> ACTION ITEM: Continue the member reviews of the novel Ricochet below, not the listing that follows them, starting after their last sentence.

> PASSAGE FOR REVIEW:

§ §

Member Reviews
I was given this book to read in exchange for an honest review by NetGalley. I am expressing my opinions as that is what I signed up to do. I really wish I could say that I enjoyed this book. The concept of the book caught my attention and it is still a really interesting concept in theory. But when put into the book it made no sense and was incredibly confusing for the reader. I rated this book 2.5 stars out of 5.
I had big hopes for this book as I thought the idea of the books was something I would really love – seventeen year old Tati sends a saliva sample to a DNA ancestry and her esults come back inconclusive. It begs the questions what is wrong with her DNA? Tati discovers what she believes is impossible, parallel universes exist and her DNA compels and condemns herself and her other selves. Therefore they all try ot work together to take down the scientist responsible for this, their father. I don’t know about you, but this sounds really interesting to me! Which is why I am so dissapointed with this book. It was one of the most slow paced books I have ever read, I did not have a clue what was going on for the first 50% of the book which left me wanting to give up a lot. It was reallyy difficult to keep up with the alternate realities because it was never explained clearly at the beginning of the book, so by the time I understood I had to go back and piece together what happened.
It was too difficult to follow the plot and the charchters. It made it difficult to enjoy because I spent all of the time thinking “wait what?!” after every chapter. There are several versions of the same charchters from different realities. Now, this is a cool concept. But it was not handled well in my opinion. It was just incredibly confusing. It never truly specifies the differences between the different realities and the version of the character within them. We just see a small difference, e.g one is quieter etc.
Overall, I did not enjoy this book. I found it slow paced, hard to follow and really, really confusin. The idea behind the book is intruiging and I can definitely see where the author was trying to bring this book, but for me the journey was too confusing. Again, thank you to NetGalley for this ARC.
Ricochet follows four versions of one 17 year old girl across the multiverse: Tati, Ana, Tatyana and Tanya, as they harness their abilities to communicate with each other and understand their past and how they were given these abilities.
I usually don't read a lot of sci-fi, but Ricochet really spiked my interest, and I was so excited when I received an arc from net galley. This book really was a very interesting and unusual concept and it would have been incredibly difficult to write, but despite this I think it was executed really well by Kathryn Berla.
I think what Kathryn Berla did best was differentiating between the four main characters. Obviously, they are the same person, however their experiences in life are all different, so therefore they are all also individual. While reading there were times when I wasn't really paying attention and I forgot who's perspective I was reading from, but overall, I found it very easy to tell on character apart from the other.
This might just be because it took me a while to read this book, but my only complaint is that I felt that the introduction was too long. I failed to recognise several important plot points because I felt as though I was still in the middle of character introduction and the turning point that kicked off the story. It wasn't until I saw that I was about 70% through that I realised that I was already well into the plot.

§ §

> RECORD EXCERPTS:
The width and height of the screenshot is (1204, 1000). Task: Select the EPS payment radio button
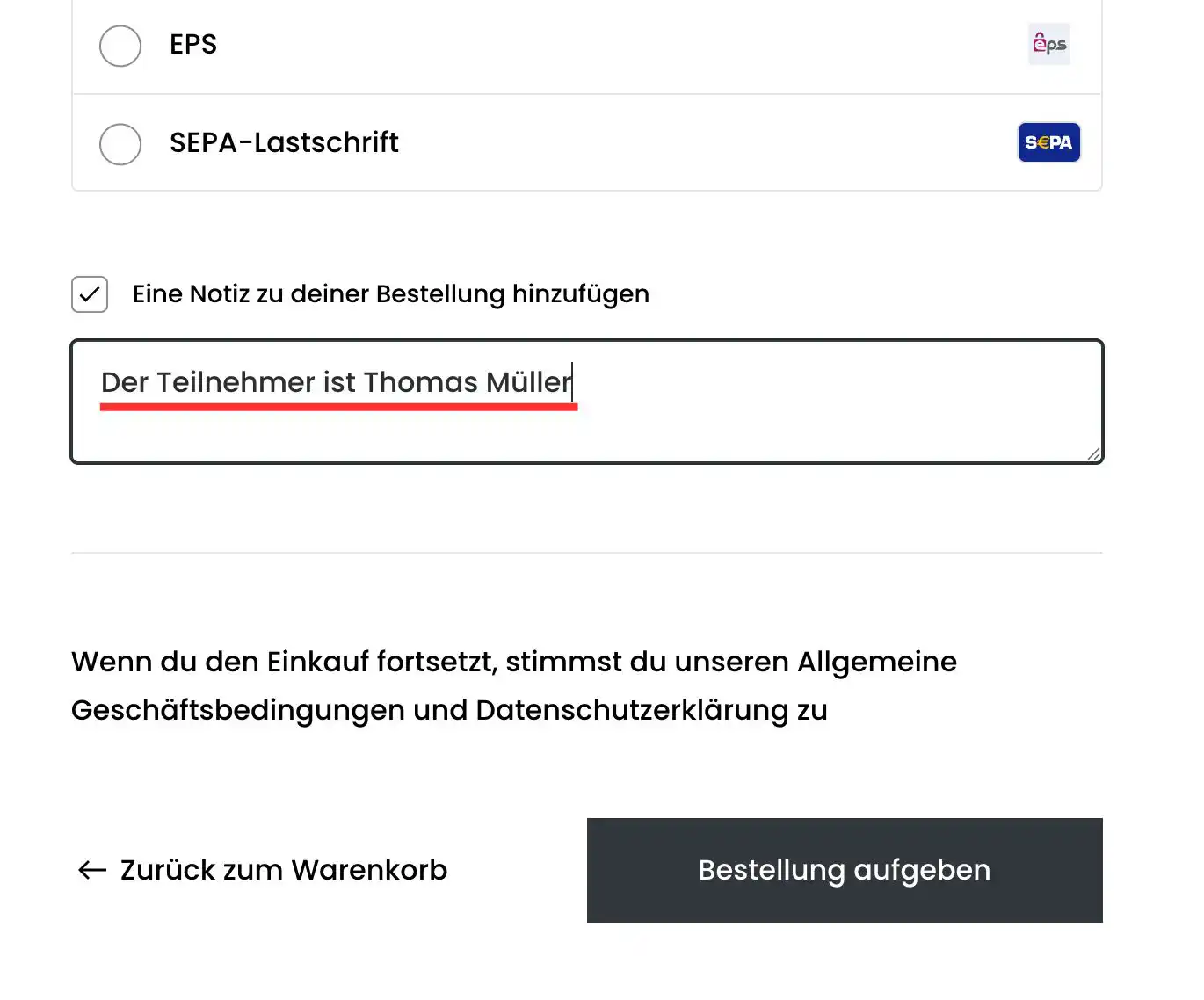tap(120, 46)
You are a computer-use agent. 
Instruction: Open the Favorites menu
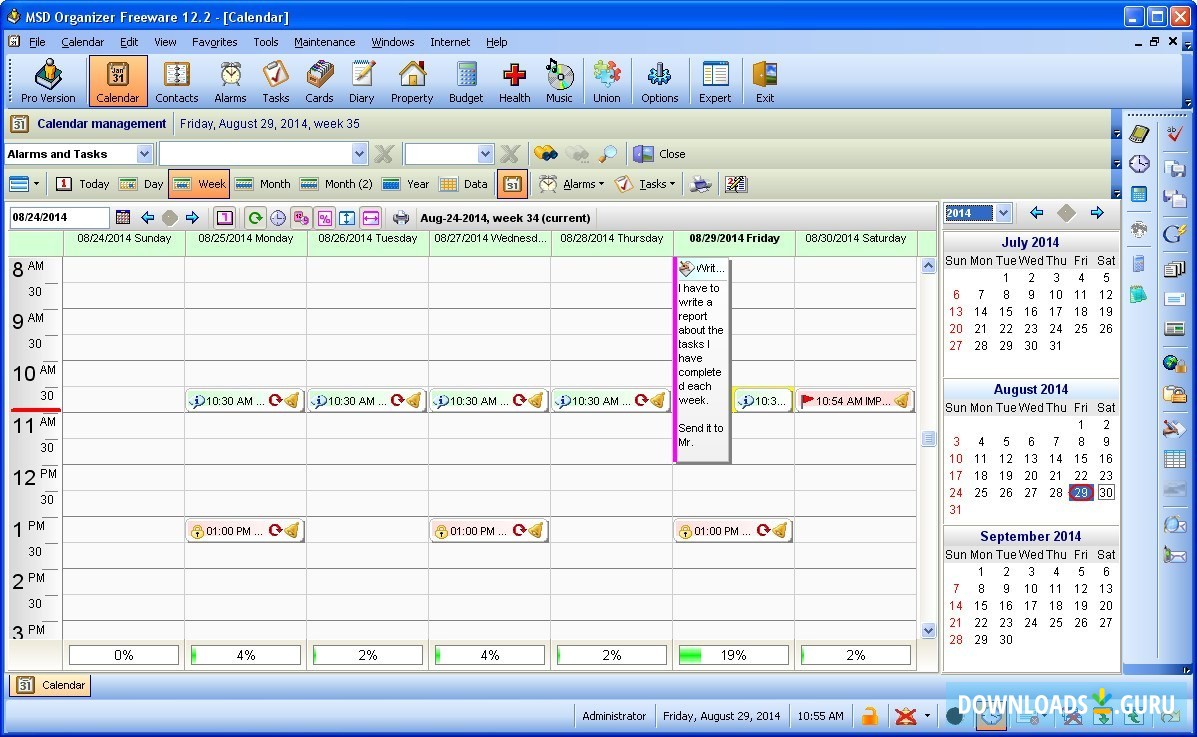point(214,42)
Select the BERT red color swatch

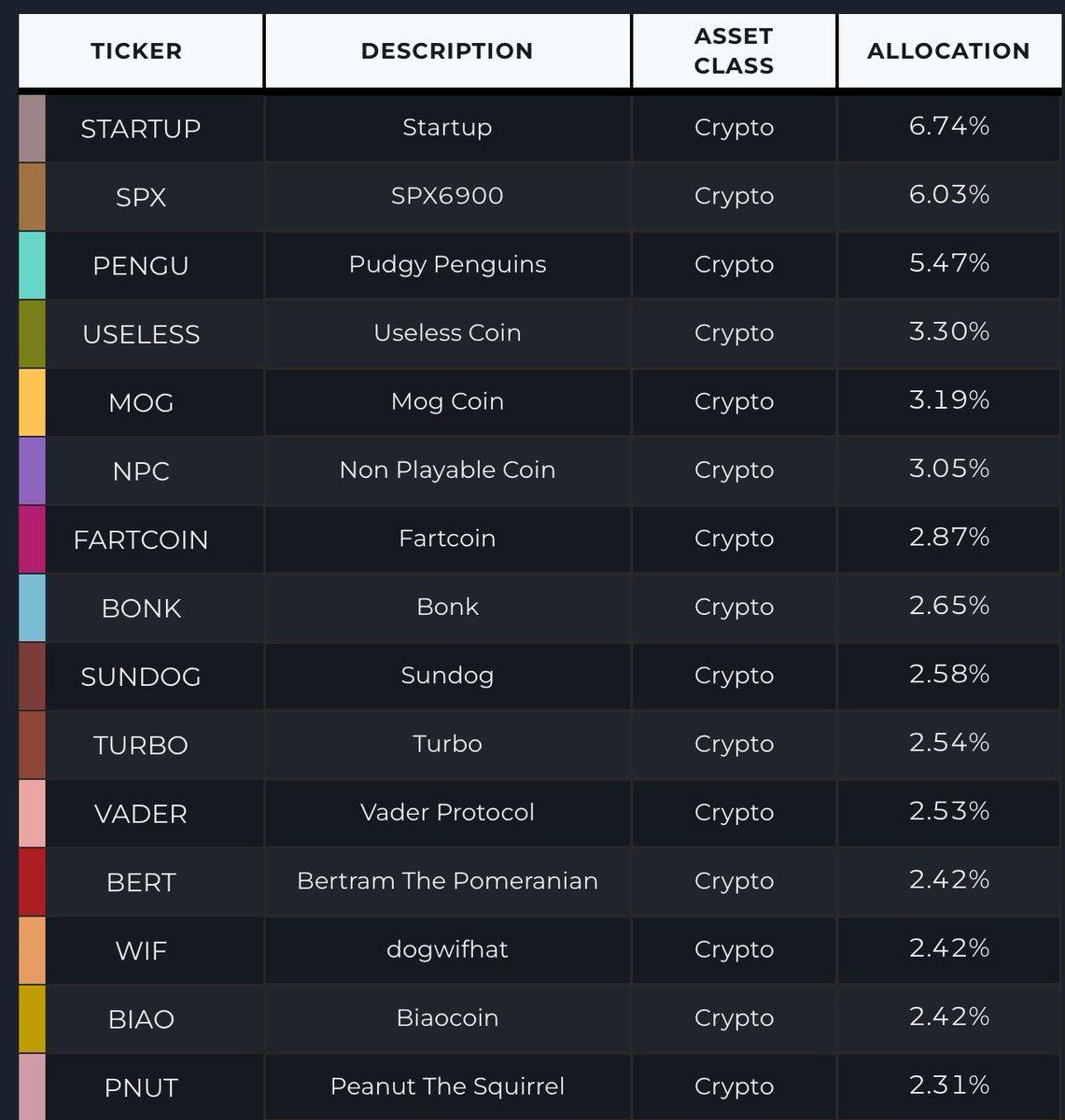[32, 882]
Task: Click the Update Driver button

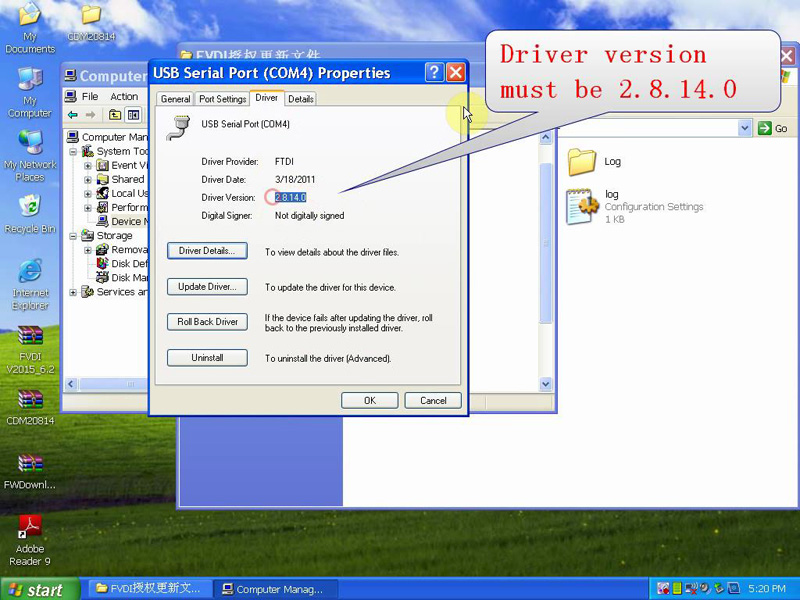Action: click(x=207, y=287)
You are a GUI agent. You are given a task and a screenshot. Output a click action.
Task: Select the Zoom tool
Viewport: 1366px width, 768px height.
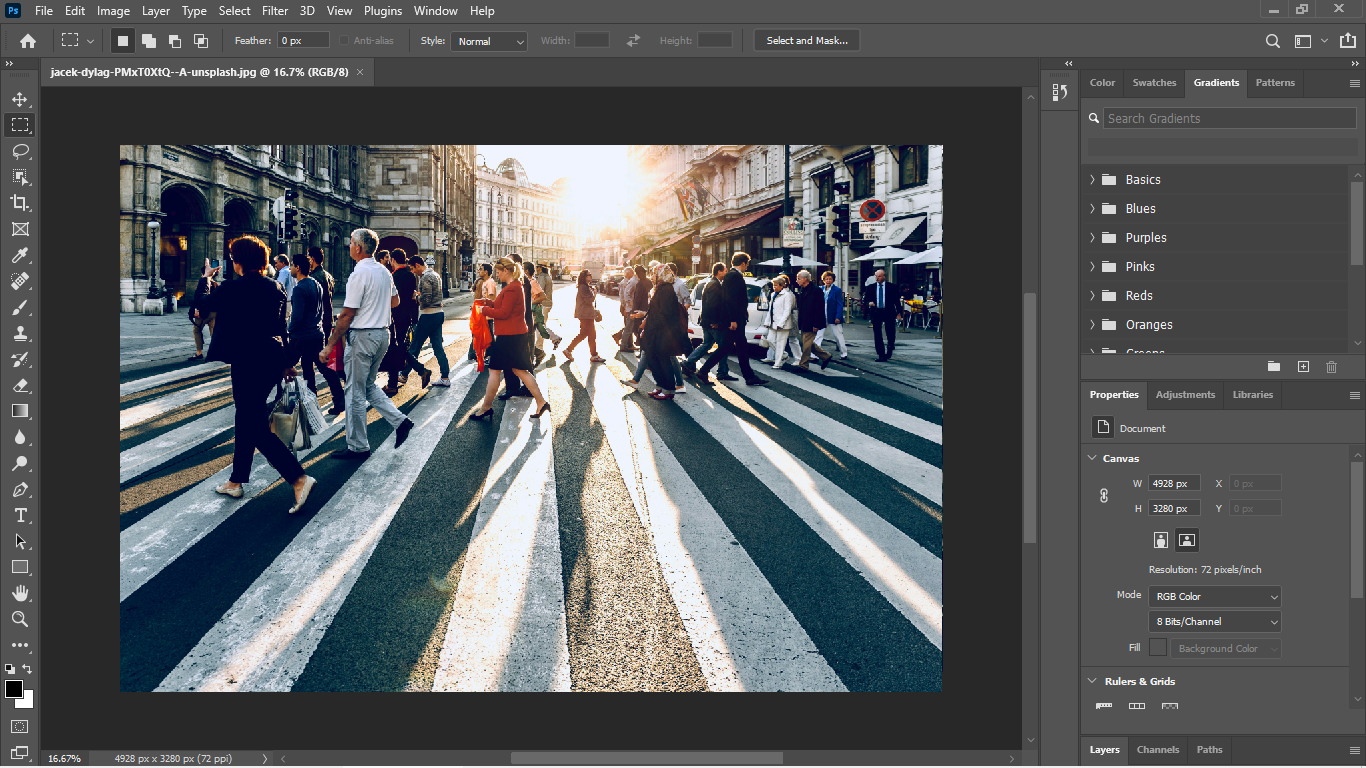coord(20,618)
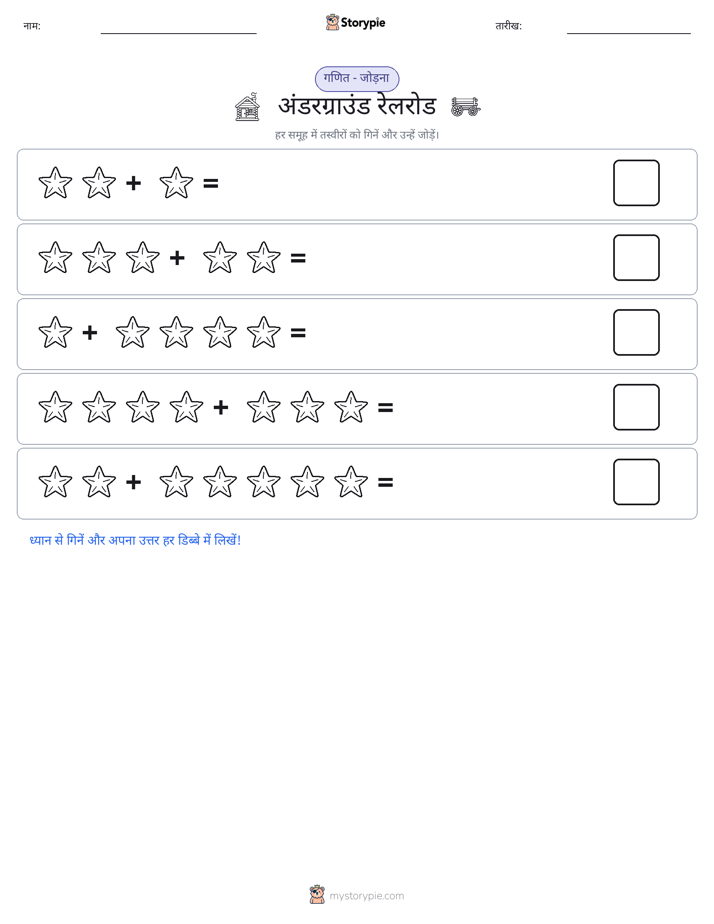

§ §

> OUTPUT OF THE TASK:
Overall, I found Ricochet to be a really enjoyable and interesting read. The concept was amazing, and very well executed. I really liked the main characters and found the plot easy to follow and interesting. I really would like to see a sequel to this book, as I believe that while Ricochet did have a nice wrapped up ending, there is no much more of this concept that I would love to see explored more.
Also can we just appreciate this cover. It is so pretty.
(This review is also on goodreads and instagram)
*Received an ARC from the publishers, through Netgalley, for which I am grateful*
DNF. The blurb made this book sound fantastic. I thought it would have a similar idea to "A Thousand Pieces of You" however it let me down. I'm not fond of F/F relationships, and the blurb gave no hint towards that, so I was taken by surprise when it came up, and it made the book more difficult to read. I also did not enjoy the writing style. That cover and title were so cool though! So sad this was a let down.
I am giving this book four stars because of the ending, it was a really good read and i wanted to love it 5 stars worth but i just cant get over that ending. I had so many orphan black vibes while reading this book and that is hands down in my top five of favorite shows. The time jumps were a bit confusing, I feel like this book could of went on as a series so we could of had more world building and maybe a different ending, but i did enjoy myself while reading. I think it was good for a one time read, I would recommend it to friends.
I loved this book! The dynamics between the characters were intense and well developed, the writing was stellar, and the story was great. I was hooked until the last page and am excited to ready more from this author!
I received this book through Netgalley in exchange for a review. I am torn with this book. I wanted to like it, but it just did not live up to my expectations. I loved Orphan Black and I found the premise for the book similar. Ricochet, however, was very confusing and underdeveloped. The beginning took to long to get into and the end felt rushed. The book is the point of view of 4 characters that all have similar names and all have the same people in their lives so keeping their stories and each character straight was almost impossible. The first 3/4 of the book are spent building the story very slowly and then the last 1//4 of the book rushes the end and you are left with a very dissatisfying conclusion. It was a book I could put down and walk away from, not one that I wanted to read to the end.
I received this book free from NetGalley in exchange for my honest review.
Thanks NetGalley!
This book wasn't for more. Confusing at times. It was hard to keep up with the information given honestly. It may be an awesome book for some people, but unfortunately not for me.
I have read a lot of Young Adult literature, so it is difficult to find one that really taps into something new. This book was surprisingly new at every page and explored some ideas that I have not seen in other novels. The main character (characters?) has seizures that allow her to get glimpses into parallel/alternate universe/multiverses, where some things about her life are the same...and some are vastly different. Each version of herself has its own struggles and relationships, but also the some of the same problems, one of the largest being the seizures. It is a very interesting and entertaining read.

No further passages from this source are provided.